[Dataset records — start]

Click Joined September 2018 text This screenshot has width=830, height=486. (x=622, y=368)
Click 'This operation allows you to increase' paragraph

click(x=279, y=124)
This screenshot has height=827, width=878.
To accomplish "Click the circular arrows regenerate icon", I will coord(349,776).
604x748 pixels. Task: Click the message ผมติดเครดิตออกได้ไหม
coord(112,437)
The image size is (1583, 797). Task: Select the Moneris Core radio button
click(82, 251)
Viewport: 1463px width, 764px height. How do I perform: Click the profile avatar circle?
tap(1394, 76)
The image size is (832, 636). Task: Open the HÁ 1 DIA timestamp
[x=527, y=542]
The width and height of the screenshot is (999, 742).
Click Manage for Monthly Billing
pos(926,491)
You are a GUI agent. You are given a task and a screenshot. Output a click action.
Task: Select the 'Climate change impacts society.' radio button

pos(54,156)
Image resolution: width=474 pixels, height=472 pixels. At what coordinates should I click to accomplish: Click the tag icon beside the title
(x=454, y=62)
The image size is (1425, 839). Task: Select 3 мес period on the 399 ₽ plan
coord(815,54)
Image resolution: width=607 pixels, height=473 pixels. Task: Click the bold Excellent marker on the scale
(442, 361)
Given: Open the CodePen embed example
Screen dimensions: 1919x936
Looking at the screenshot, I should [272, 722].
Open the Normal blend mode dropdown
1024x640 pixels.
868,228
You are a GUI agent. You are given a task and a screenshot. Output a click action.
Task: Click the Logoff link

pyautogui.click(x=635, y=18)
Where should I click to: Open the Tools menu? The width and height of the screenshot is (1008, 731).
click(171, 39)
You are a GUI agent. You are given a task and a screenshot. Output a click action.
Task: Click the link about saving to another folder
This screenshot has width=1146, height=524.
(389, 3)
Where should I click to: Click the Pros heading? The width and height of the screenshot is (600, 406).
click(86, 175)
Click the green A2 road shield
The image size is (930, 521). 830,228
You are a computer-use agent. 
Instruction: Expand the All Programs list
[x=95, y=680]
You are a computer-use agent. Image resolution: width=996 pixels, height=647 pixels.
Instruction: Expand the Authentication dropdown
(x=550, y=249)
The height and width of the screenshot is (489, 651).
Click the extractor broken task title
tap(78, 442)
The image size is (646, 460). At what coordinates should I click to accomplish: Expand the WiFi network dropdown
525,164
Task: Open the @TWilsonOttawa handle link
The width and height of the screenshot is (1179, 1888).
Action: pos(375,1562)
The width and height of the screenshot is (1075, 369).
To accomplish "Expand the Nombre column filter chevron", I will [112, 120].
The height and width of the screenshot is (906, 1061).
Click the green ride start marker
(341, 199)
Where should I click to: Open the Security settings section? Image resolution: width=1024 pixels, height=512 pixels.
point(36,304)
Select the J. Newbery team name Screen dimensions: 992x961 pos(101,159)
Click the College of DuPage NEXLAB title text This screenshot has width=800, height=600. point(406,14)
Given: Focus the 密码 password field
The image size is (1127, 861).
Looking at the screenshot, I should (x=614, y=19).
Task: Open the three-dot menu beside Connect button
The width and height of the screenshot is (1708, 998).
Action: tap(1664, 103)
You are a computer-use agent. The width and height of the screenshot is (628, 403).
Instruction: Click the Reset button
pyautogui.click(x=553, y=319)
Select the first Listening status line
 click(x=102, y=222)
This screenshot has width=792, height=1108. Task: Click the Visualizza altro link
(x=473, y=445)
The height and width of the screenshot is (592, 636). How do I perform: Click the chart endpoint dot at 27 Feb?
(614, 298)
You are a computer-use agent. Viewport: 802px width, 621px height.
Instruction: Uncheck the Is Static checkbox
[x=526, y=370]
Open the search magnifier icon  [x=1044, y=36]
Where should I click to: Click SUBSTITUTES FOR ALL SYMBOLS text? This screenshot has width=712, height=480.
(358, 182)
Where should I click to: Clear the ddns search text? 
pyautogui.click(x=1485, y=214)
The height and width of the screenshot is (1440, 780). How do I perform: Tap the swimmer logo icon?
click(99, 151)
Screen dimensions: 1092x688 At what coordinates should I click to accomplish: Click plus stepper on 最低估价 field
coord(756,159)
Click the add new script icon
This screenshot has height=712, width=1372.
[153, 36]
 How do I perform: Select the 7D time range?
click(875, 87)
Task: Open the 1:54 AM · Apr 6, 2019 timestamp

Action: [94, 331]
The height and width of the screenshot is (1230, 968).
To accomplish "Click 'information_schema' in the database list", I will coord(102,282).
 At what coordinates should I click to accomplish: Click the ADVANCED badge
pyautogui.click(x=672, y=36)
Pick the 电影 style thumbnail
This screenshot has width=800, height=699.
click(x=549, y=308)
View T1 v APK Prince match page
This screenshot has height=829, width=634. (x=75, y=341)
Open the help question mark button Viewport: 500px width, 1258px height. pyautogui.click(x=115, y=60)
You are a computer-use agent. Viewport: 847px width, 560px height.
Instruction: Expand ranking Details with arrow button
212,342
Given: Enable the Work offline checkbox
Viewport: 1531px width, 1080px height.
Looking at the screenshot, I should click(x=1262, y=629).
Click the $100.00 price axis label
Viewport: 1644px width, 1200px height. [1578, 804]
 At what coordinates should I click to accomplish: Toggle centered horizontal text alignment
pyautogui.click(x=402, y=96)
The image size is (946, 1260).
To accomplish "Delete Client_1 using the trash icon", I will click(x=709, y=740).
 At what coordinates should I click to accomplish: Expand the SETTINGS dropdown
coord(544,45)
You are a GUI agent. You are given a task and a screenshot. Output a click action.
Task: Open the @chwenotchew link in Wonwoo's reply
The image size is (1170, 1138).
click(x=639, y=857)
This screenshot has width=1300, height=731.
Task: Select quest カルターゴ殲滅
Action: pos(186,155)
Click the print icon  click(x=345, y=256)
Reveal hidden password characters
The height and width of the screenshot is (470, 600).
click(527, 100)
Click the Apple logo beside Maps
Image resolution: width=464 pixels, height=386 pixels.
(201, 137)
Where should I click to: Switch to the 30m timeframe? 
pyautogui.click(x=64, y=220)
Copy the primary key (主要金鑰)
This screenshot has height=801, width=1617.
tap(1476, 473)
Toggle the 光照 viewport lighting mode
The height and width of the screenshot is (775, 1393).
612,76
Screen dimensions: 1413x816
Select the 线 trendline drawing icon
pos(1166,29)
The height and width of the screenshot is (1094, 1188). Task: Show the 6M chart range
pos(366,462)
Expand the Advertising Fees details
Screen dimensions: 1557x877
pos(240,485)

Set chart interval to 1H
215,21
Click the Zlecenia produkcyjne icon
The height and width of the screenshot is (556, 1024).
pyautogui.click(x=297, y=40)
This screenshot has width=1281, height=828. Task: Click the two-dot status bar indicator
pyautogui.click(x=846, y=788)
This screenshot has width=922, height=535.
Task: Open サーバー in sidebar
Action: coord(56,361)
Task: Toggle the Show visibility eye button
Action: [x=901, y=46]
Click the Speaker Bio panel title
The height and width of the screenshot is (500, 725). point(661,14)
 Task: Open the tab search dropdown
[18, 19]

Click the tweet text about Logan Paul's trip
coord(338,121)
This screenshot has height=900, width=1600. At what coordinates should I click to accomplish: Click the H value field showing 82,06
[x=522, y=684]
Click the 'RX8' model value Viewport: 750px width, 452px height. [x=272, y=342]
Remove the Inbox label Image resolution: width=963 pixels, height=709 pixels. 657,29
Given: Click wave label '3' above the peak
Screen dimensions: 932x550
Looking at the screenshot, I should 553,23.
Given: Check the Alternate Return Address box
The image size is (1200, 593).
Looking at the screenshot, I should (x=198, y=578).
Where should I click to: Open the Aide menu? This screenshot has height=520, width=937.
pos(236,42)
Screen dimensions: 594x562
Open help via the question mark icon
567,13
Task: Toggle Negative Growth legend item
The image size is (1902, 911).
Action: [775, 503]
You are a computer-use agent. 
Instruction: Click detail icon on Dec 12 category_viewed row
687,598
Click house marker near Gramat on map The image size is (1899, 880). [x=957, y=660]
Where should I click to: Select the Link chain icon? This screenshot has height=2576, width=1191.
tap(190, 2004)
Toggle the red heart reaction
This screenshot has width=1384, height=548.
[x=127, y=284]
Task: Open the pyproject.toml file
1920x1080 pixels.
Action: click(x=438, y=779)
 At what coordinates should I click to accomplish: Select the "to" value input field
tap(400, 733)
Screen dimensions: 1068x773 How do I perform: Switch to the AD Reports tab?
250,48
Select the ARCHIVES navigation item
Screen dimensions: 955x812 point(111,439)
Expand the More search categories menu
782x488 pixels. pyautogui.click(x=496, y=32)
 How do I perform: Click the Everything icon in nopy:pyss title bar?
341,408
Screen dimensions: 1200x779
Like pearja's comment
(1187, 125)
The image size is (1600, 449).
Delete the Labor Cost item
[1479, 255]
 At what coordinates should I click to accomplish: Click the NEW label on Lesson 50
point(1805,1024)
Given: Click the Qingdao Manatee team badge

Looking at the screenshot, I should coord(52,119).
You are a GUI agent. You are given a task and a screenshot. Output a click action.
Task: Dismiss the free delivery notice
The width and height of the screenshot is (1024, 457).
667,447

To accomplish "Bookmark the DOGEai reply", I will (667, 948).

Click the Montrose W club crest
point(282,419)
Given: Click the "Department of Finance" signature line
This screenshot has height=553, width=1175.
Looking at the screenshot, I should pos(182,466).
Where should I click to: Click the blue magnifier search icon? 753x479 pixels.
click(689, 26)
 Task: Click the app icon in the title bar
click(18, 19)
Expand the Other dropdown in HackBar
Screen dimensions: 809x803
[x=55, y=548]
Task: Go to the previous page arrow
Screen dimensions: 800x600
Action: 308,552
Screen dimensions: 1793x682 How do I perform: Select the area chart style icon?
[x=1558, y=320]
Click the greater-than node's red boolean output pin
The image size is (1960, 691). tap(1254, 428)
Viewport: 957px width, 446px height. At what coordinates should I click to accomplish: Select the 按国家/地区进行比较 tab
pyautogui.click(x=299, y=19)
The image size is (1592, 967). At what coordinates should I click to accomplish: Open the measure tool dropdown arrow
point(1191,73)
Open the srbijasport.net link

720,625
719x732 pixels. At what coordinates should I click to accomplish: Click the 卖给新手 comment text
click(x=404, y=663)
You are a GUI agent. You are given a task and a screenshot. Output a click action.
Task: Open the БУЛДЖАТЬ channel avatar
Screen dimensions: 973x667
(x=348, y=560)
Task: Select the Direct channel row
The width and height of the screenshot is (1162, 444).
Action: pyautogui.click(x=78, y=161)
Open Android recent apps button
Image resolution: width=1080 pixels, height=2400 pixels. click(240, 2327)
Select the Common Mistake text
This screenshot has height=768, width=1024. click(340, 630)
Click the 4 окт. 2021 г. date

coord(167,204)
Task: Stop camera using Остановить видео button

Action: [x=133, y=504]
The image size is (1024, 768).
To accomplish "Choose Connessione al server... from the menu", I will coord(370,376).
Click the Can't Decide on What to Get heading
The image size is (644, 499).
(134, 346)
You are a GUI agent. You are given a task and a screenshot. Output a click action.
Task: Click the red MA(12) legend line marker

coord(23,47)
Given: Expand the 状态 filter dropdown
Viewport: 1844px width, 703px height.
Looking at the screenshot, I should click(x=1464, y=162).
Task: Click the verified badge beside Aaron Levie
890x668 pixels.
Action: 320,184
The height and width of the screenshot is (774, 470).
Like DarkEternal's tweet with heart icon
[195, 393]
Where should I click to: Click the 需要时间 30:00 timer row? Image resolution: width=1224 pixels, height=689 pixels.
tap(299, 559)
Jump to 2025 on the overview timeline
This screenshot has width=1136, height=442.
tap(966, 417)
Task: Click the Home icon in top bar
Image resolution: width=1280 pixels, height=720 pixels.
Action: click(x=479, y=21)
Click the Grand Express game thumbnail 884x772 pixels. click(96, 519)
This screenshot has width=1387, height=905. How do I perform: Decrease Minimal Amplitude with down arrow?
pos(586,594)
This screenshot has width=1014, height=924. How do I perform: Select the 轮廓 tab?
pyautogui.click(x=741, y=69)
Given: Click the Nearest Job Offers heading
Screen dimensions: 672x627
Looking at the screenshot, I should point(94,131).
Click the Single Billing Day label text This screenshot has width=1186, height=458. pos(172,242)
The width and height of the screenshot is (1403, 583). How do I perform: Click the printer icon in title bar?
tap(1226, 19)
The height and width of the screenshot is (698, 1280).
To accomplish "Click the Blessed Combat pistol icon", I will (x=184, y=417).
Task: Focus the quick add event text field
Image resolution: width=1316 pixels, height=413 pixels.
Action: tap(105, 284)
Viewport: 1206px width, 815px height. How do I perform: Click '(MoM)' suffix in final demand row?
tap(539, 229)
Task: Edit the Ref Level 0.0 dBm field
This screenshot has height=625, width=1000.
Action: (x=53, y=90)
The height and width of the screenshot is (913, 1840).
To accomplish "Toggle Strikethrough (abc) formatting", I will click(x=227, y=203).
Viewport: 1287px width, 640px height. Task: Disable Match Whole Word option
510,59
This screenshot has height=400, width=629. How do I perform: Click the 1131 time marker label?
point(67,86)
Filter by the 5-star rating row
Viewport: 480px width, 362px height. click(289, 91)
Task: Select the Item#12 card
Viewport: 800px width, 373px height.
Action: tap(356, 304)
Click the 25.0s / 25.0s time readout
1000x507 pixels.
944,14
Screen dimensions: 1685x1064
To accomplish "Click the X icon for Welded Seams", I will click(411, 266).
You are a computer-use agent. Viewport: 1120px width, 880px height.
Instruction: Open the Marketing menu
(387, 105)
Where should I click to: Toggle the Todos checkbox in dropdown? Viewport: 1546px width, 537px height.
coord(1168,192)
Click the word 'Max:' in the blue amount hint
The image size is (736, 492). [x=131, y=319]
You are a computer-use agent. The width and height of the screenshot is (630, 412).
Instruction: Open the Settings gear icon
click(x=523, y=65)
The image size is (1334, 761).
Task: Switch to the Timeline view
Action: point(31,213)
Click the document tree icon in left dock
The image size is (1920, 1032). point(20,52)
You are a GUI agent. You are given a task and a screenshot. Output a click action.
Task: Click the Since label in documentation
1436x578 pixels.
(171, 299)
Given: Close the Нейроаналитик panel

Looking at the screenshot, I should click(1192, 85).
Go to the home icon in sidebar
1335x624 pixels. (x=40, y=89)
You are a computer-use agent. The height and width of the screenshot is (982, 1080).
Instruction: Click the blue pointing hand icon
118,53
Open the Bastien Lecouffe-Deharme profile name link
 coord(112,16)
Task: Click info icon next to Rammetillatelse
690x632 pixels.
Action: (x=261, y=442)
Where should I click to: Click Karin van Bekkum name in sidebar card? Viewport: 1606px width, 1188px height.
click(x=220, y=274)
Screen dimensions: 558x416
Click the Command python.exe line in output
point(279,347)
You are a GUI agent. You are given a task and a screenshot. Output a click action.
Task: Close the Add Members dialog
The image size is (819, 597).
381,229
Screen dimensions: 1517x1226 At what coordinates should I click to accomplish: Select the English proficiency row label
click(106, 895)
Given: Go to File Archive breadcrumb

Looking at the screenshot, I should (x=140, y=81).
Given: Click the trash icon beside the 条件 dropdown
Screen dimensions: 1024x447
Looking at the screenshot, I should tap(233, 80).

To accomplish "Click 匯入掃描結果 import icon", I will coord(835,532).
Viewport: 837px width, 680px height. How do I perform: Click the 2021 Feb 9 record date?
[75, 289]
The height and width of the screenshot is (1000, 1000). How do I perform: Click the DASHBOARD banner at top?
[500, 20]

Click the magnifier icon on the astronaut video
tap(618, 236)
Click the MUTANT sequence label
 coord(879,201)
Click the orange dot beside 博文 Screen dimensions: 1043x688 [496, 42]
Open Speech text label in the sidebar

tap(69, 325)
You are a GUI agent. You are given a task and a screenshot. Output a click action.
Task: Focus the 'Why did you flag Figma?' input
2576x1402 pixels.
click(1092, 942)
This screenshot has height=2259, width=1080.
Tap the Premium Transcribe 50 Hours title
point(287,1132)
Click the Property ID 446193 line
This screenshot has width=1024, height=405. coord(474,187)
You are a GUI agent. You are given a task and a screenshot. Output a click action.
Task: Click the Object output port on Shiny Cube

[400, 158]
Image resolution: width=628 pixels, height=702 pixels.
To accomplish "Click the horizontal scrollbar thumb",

[Dataset records — finish]

Could you restate word for word the lines above, from the one that contains "Viewport: 957px width, 446px" through the one that contains "Task: Open the БУЛДЖАТЬ channel avatar", and no others?

> [Response to the task]
Viewport: 957px width, 446px height. At what coordinates should I click to accomplish: Select the 按国家/地区进行比较 tab
pyautogui.click(x=299, y=19)
The image size is (1592, 967). At what coordinates should I click to accomplish: Open the measure tool dropdown arrow
point(1191,73)
Open the srbijasport.net link

720,625
719x732 pixels. At what coordinates should I click to accomplish: Click the 卖给新手 comment text
click(x=404, y=663)
You are a GUI agent. You are given a task and a screenshot. Output a click action.
Task: Open the БУЛДЖАТЬ channel avatar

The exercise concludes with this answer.